Consider the example sentence I saw him with the binoculars. Here there are only C_5=42 possible trees, but these must be combined with the non-terminals in the grammar (figure 8). In this example, for each of the 42 trees, each of the six leaves must contain one of four possible parts of speech (DT, NN, P, VBD) and each of the five non-leaves must contain one of four possible clause types (S, NP, VP, PP)  and so there are 42 * 4^6 * 4^5 = 176160768 possible parse trees.

 

Figure 8. Minimal set of grammar rules in Chomsky Normal Form for parsing example sentence I saw him with the binoculars. a) Rules relating pre-terminals to terminals. Note that the word saw is ambiguous and may be a verb (meaning observed) or as a noun (meaning a tool for cutting wood). b) Rules relating non-terminals to one another.

Even this minimal example had a very large number of possible explanations. Now consider that (i) the average sentence length written by Charles Dickens was 20 words, with an associated $C_{20}=6,564,120,420$ possible binary trees and (ii) that there are many more parts of speech and clause types in a realistic model of the English language. It's clear that there are an enormous number of possible parses and it is not practical to employ exhaustive search to find the valid ones.

The CYK algorithm

The CYK algorithm (named after inventors John Cocke, Daniel Younger, and Tadao Kasami) was the first polynomial time parsing algorithm that could be applied to ambiguous CFGs (i.e., CFGs that allow multiple derivations for the same string). In its simplest form, the CYK algorithm solves the recognition problem; it determines whether a string $\mathbf{w}$ can be derived from a grammar $G$. In other words, the algorithm takes a sentence and a context-free grammar and returns TRUE if there is a valid parse tree or FALSE otherwise.

This algorithm sidesteps the need to try every possible tree by exploiting the fact that a complete sentence is made by combining sub-clauses, or equivalently, a parse tree is made by combining sub-trees. A tree is only valid if its sub-trees are also valid. The algorithm works from the bottom of the tree upwards, storing possible valid sub-trees as it goes and building larger sub-trees from these components without the need to re-calculate them. As such, CYK is a dynamic programming algorithm.

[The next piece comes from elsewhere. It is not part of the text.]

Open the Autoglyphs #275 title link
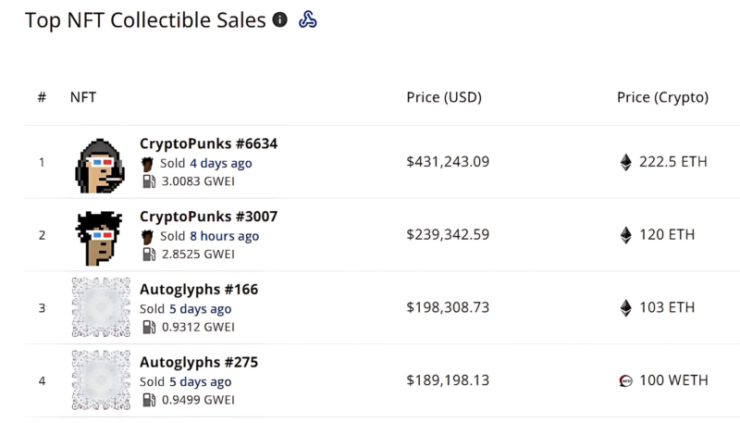Screen dimensions: 740x423 click(x=199, y=362)
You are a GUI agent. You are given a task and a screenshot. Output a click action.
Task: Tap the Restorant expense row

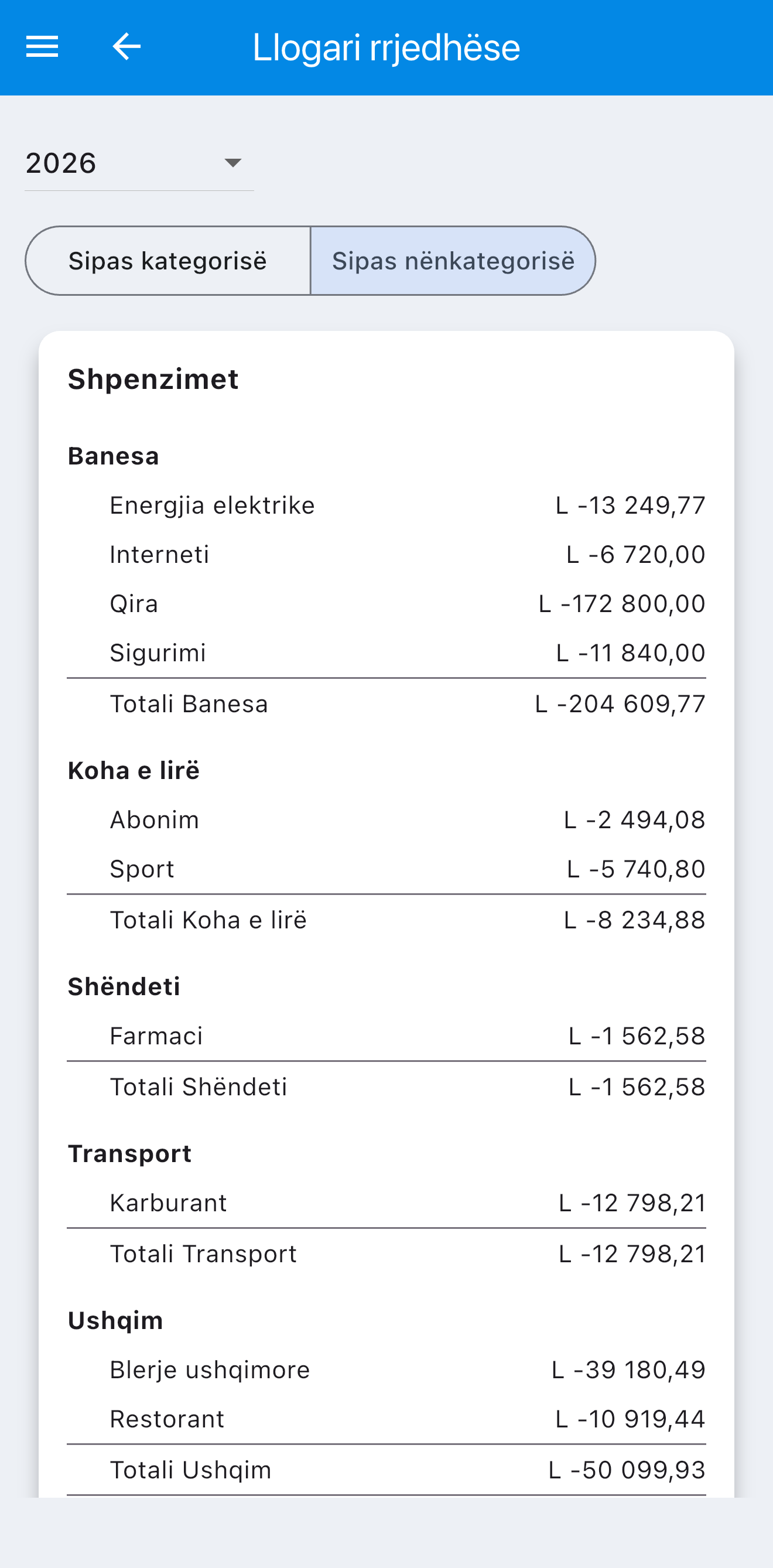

The CYK algorithm is just a few lines of pseudo-code:

0 # Initialize data structure
1  chart[1...n, 1...n, 1...V] := FALSE
2
# Use unary rules to find possible parts of speech at pre-terminals
4  for p := 1 to n   # start position
5    for each unary rule A -> w_p
6        chart[1, p, A] := TRUE
7
# Main parsing loop
9  for l := 2 to n   # sub-string length
10    for p := 1 to n-l+1     #start position
11        for s := 1 to l-1   # split width
12            for each binary rule A -> B C
13                chart[l, p, A] = chart[l, p, A] OR
                                     (chart[s, p, B] AND chart[l-s,p+s C])
14
15  return chart[n, 1, S]

The algorithm is simple, but is hard to understand from the code alone. In the next section, we will present a worked example which makes this much easier to comprehend.  Before we do that though, let's make some high level observations. The algorithm consists of four sections:

  1. Chart: On line 1, we initialize a data structure, which is usually known as a chart in the context of parsing. This can be thought of as an $n\times n$ table where $n$ is the sentence length. At each position, we have a length $V$ binary vector where $V=|\mathcal{V}|$ is the number of non-terminals (i.e., the total number of clause types and parts of speech).
  2. Parts of speech: In lines 4-6, we run through each word in the sentence and identify whether each part of speech (noun, verb, etc.) is compatible.
  3. Main loop: In lines 8-13, we run through three loops and assign non-terminals to the chart. This groups the words into possible valid sub-phrases.
  4. Return value: In line 15 we return TRUE if the start symbol $S$ is TRUE at position $(n,1)$.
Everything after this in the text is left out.